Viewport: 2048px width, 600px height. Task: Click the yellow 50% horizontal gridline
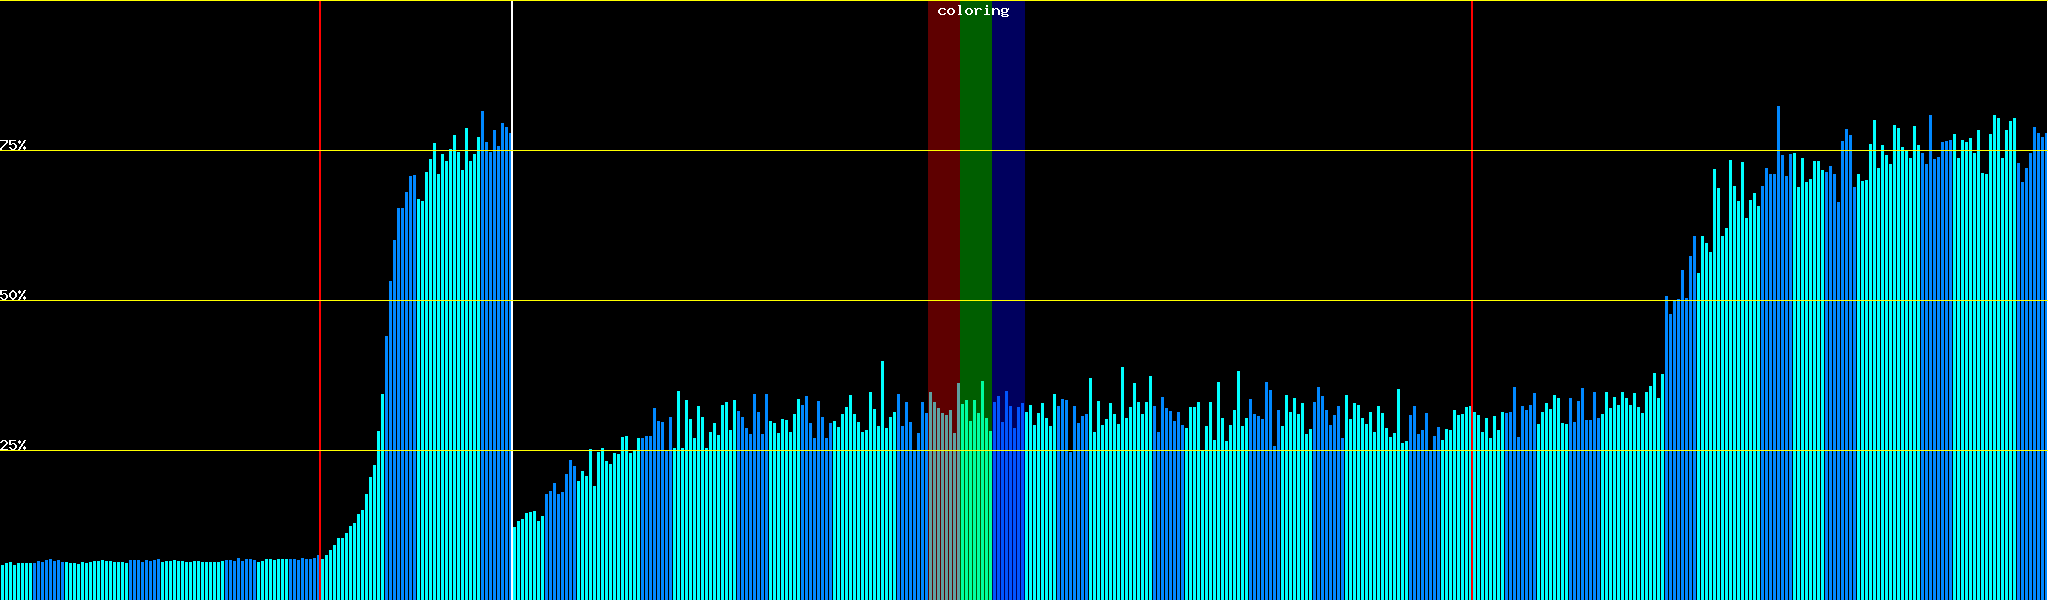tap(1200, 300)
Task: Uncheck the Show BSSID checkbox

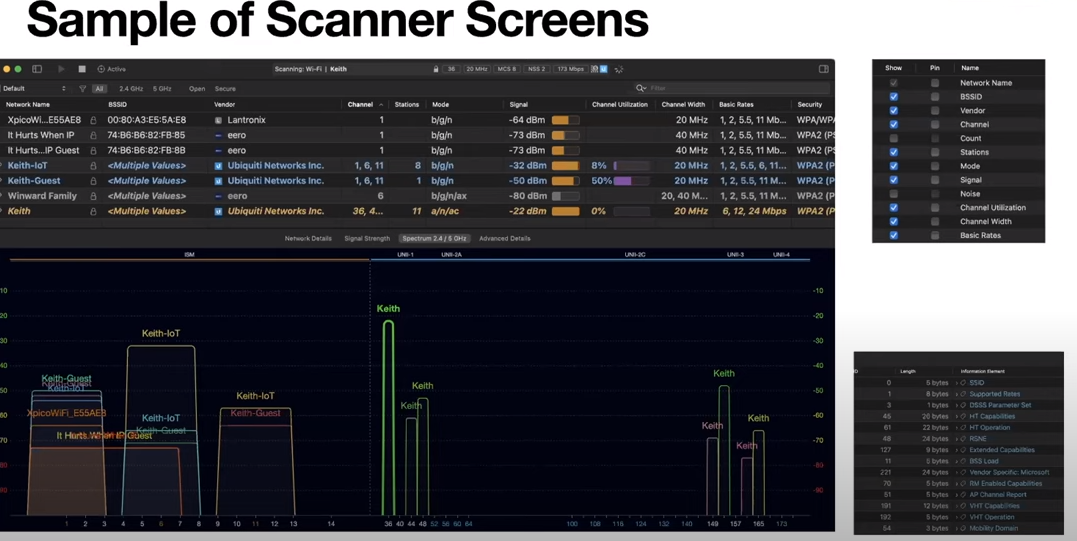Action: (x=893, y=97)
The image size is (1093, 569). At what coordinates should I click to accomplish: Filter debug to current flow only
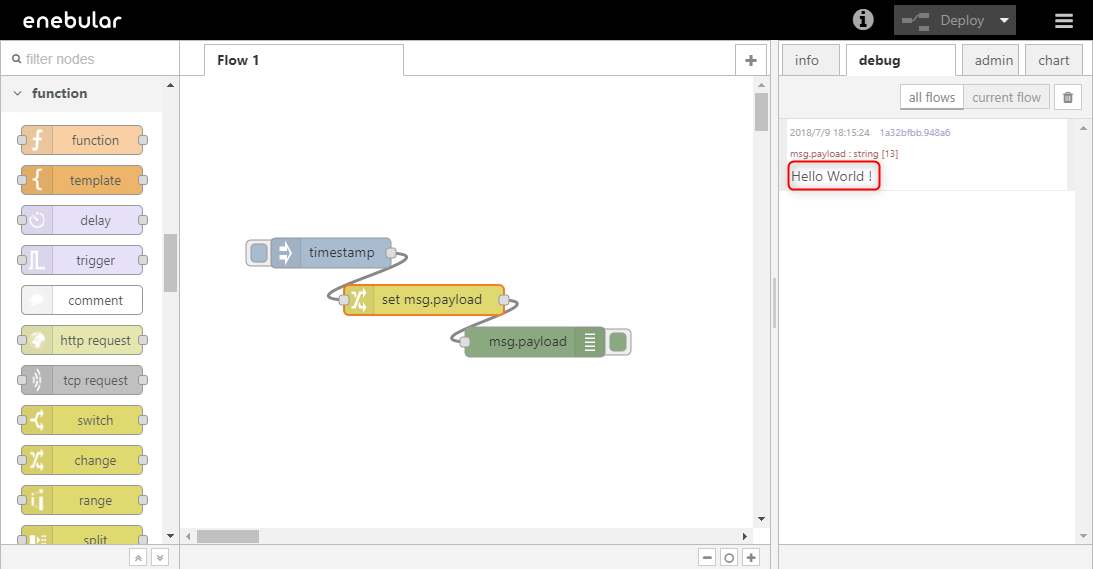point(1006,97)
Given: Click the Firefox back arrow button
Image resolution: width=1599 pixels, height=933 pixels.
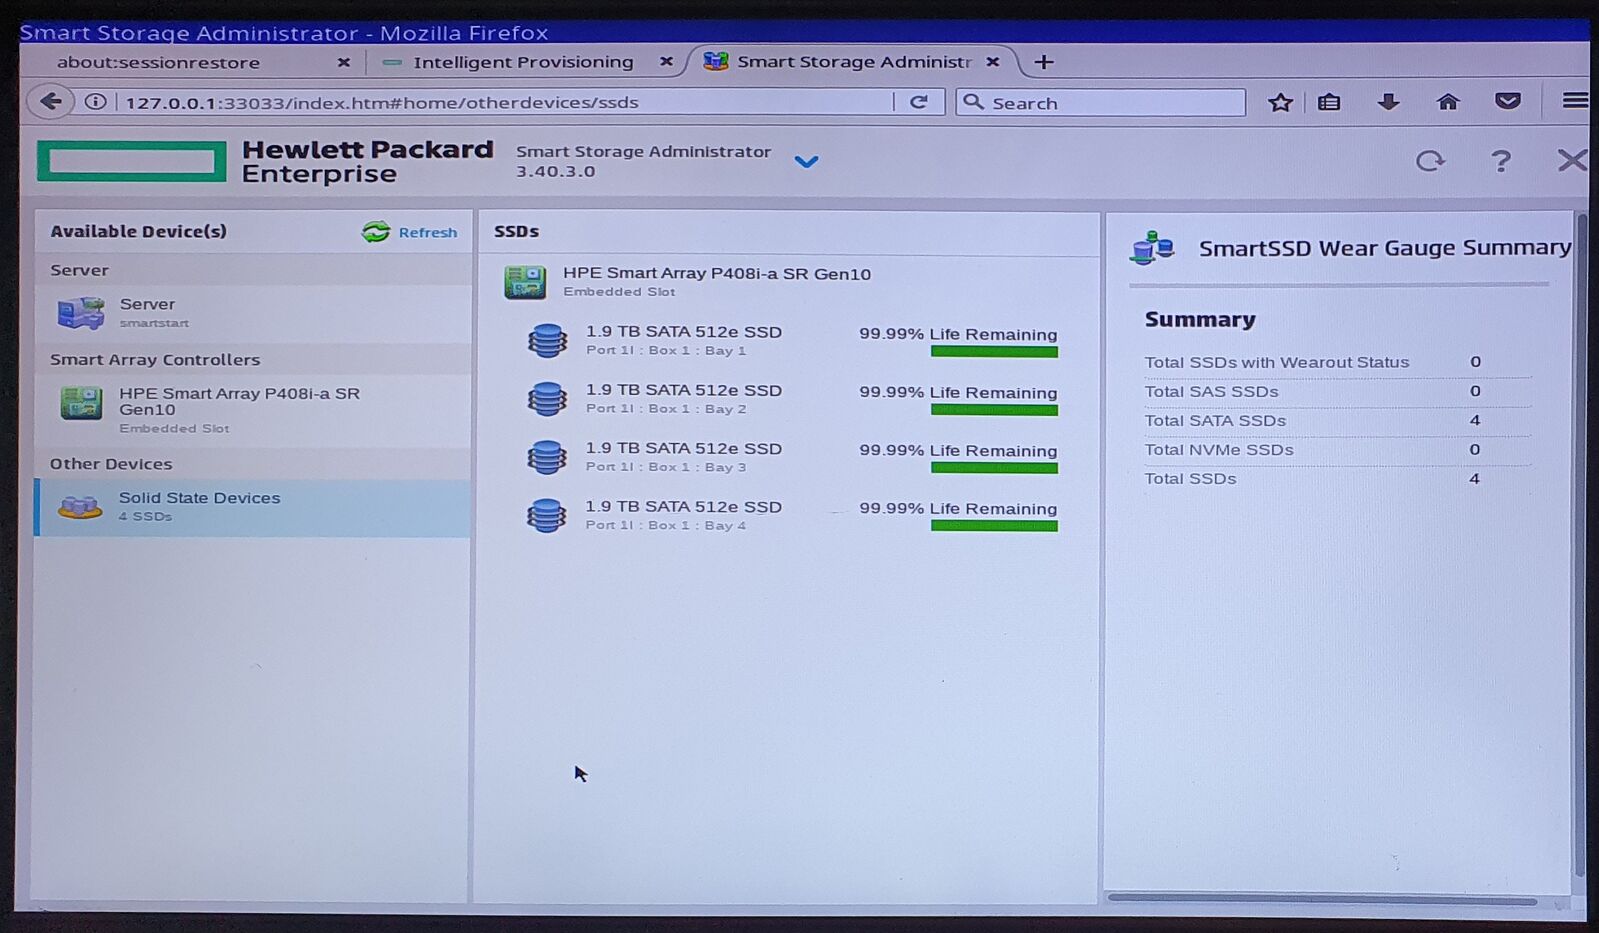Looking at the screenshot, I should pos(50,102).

|---|

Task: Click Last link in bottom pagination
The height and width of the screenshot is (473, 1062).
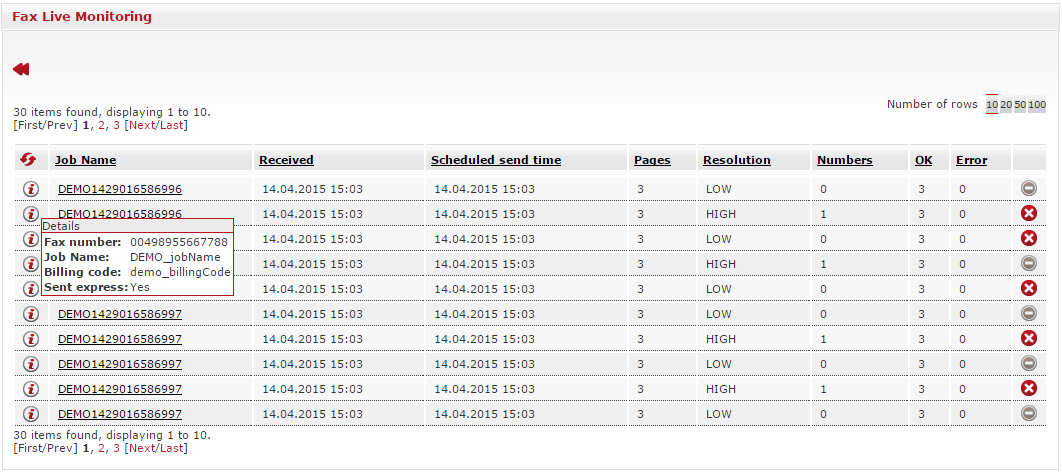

|---|

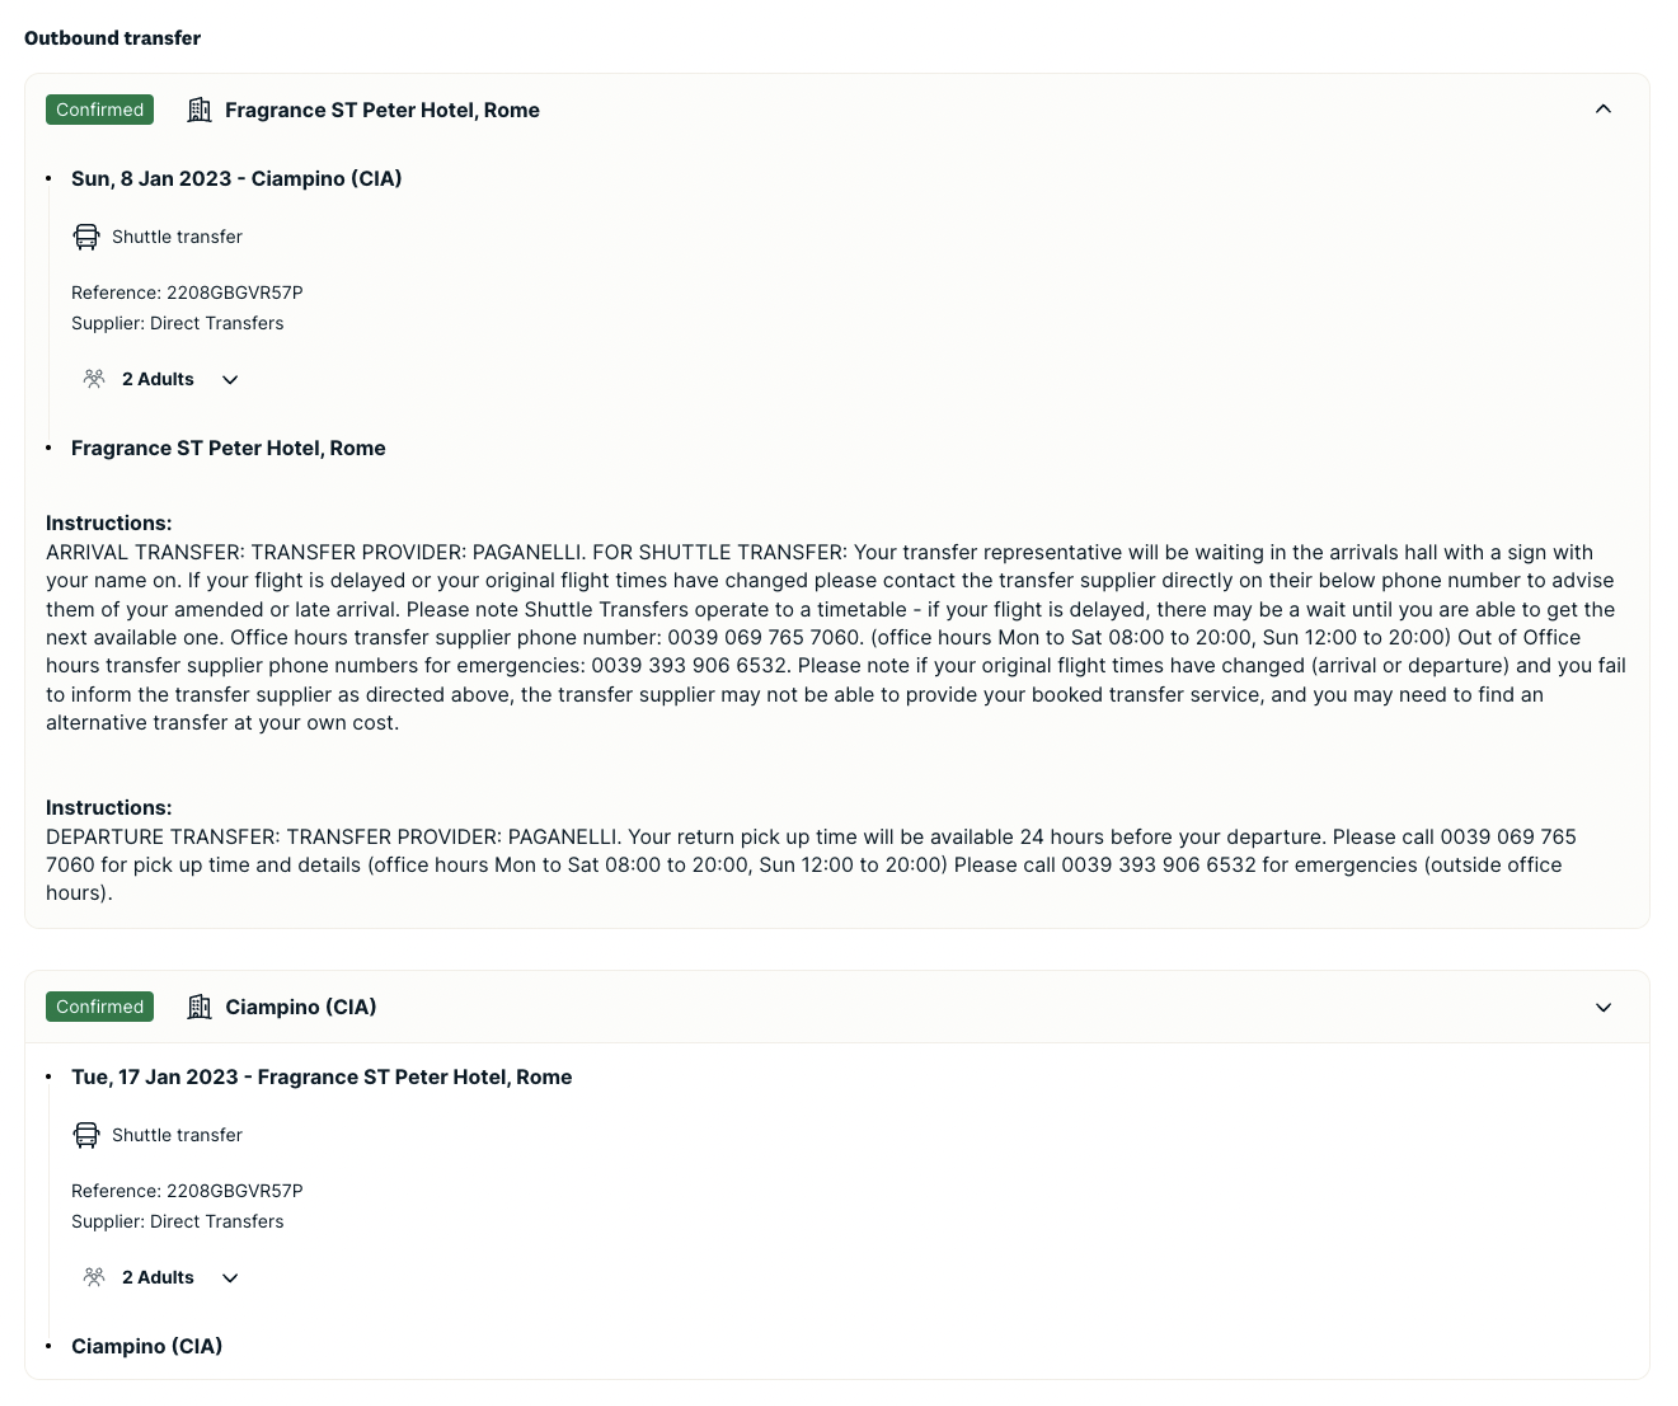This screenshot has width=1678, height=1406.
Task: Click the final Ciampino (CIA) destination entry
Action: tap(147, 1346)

|---|

For the lines above, output exactly those from the line containing "Task: Click Last link in bottom pagination" through the line containing "The height and", and skip the others.

RESPONSE TO THE EXERCISE
Task: Click Last link in bottom pagination
The height and width of the screenshot is (473, 1062).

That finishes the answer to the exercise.